Las referencias históricas aluden a la presencia de misioneros Jesuitas, venidos del Virreinato de Santa Fe, en las costas orinoquenses (orinocenses, dicen al otro lado de la frontera), del Meta, del Capanaparo y del Arauca, a partir del siglo XVII, hasta 1767, cuando son expulsados del Imperio Español. Ellos van a ser los fundadores de los primeros hatos ganaderos en los llanos apureños y con ellos los indígenas van a aprender las faenas de vaquerías. Al ausentarse los jesuitas, los indígenas vuelven a sus antiguas costumbres y tradiciones, agregándoles las recién adquiridas.
En vista del vacío creado en la administración misional, la región y su gente va a ser puesta bajo la conducción de los misiones capuchinos andaluces, que le van a dar su impronta a partir de 1769, cuando las antiguas comunidades indígenas se transforman en centros poblados a la manera española, con nombres sacados del calendario cristiano; así son registrados los pueblos de San Rafael de Atamaica, San Juan de Payara, San Antonio de Guachara, San Miguel de Mantecal, Nuestra Señora de los Ángeles de Setenta, Santa Rosa del Sarare, entre tantos otros, cuya frontera sur se fija en los confines del Cajón del Arauca.
La presencia de forasteros en la región creó, a finales del siglo XVIII, fuertes expectativas entre los codiciosos terratenientes criollos que quisieron venir a apoderarse de las mejores tierras de pastoreo, lo que llevó a Carlos III a emitir una Real Cédula en 1771 prohibiendo el asentamiento de población de origen europeo en Apure. Sin embargo, esta medida jurídica no fue suficiente, pues para el momento de la fundación de San Fernando de Apure, en 1788, el fundador, Fernando Miyares, encontró establecidos ilegalmente en la región 20 hatos ganaderos, con la perspectiva de su desaparición urbana por reclamos jurídicos posesorios de parte de los rubios godos Mier y Terán, aun cuando para 1794 la población había logrado alcanzar la categoría de Villa, por decisión real.

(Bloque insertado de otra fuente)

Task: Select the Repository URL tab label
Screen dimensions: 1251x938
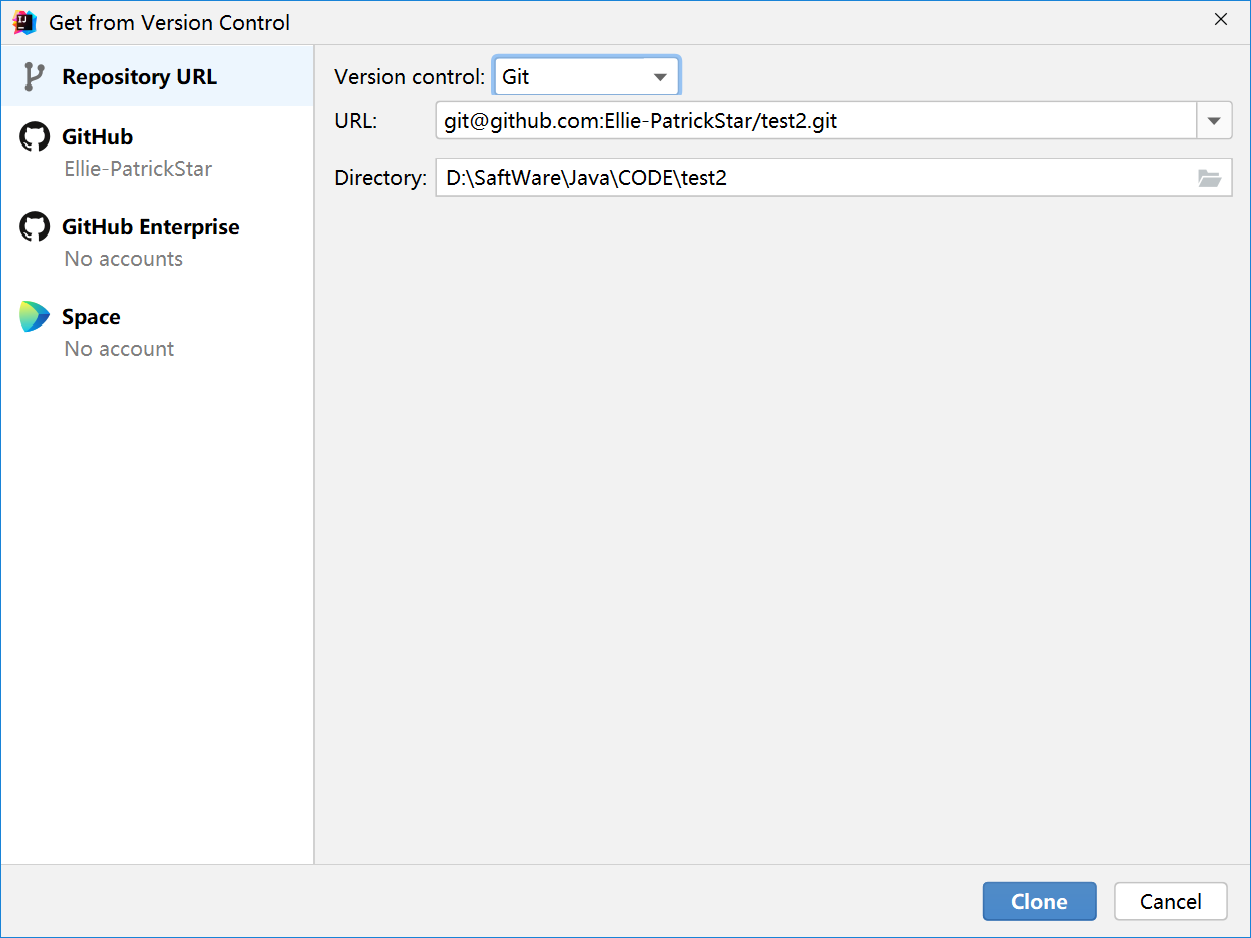Action: pyautogui.click(x=139, y=77)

Así podemos señalar que la ciudad de San Fernando de Apure debe su existencia al movimiento independentista iniciado el 19 de Abril de 1810, que frenó las apetencias terrófagas de la oligarquía realista, que astutamente pasaba por encima de las órdenes reales (aplicando el conocido lema: “Se acata, pero no se cumple”). Por ello, Pedro Aldao merece se le erija un monumento en alguna parte de la ciudad.
La consagración de su nombre en los anales patrios la va a lograr el llanero con su participación en las luchas fratricidas del siglo XIX venezolano, ilustrando inmarcesibles páginas de gloria, unas veces en las huestes de Boves y otras en las de Páez, Farfán, Muñoz, Zamora, Joaquín Crespo, Valentín Pérez, Arévalo Cedeño, “Maisanta”, Orasma... Una saga que no acaba nunca, que se inicia en el siglo XVIII y llega hasta el XXI con el Comandante Chávez Frías a la cabeza.